Re: Odd problem with performance in duplicate database

From: Josh Berkus <josh(at)agliodbs(dot)com>
To: Tom Lane <tgl(at)sss(dot)pgh(dot)pa(dot)us>
Cc: pgsql-performance(at)postgreSQL(dot)org
Subject: Re: Odd problem with performance in duplicate database
Date: 2003-08-12 00:51:39
Message-ID: 200308111751.39998.josh@agliodbs.com
Views: Raw Message | Whole Thread | Download mbox | Resend email
Thread:
Lists: pgsql-performance

Tom,

> Partly.
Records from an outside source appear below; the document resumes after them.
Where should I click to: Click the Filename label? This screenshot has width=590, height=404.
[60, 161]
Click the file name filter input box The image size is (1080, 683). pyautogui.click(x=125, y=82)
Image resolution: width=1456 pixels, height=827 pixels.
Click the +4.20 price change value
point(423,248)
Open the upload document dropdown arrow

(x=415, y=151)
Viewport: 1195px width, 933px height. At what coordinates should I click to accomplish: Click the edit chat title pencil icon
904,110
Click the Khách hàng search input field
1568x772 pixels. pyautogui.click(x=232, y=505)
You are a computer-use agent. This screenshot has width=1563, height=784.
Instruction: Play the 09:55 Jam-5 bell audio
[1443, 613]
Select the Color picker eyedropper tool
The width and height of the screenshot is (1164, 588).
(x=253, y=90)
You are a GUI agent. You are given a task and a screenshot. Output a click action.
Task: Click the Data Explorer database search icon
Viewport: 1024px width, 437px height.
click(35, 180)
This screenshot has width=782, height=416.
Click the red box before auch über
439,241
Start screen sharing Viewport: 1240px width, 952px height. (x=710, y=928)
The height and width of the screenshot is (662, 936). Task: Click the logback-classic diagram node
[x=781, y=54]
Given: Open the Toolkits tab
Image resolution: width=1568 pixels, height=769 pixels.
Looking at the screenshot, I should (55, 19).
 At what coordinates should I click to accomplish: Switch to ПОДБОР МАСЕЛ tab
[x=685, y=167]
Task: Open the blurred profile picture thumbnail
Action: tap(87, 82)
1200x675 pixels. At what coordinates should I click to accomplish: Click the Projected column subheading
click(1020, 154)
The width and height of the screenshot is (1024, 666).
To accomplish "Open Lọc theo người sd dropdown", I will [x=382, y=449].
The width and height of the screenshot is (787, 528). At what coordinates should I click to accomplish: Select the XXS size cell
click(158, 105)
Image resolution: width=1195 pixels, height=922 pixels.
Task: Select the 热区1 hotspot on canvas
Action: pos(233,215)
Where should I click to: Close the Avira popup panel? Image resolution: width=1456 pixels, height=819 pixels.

The numbers suggest that in ANALYZE's default sample of 3000
> rows, it's only finding about a dozen non-null tgroup_ids (yielding the
> 0.996 null_frac value); and that in one case all dozen are different and
> in the other case there are two duplicates. It would help if you
> boosted the stats target for this column by a factor of 10. (You can
> do that in 7.2, btw --- IIRC the only problem is that a pg_dump won't
> show that you did so.)

Hmmm. No dice. I raised the selectivity to 1000, which increased n_distinct
to 108, which is pretty close to accurate. However, the planner still
insists on using a seq scan on case_clients unless I drop random_page_cost to
1.5 (which is up from 1.2 but still somewhat unreasonable).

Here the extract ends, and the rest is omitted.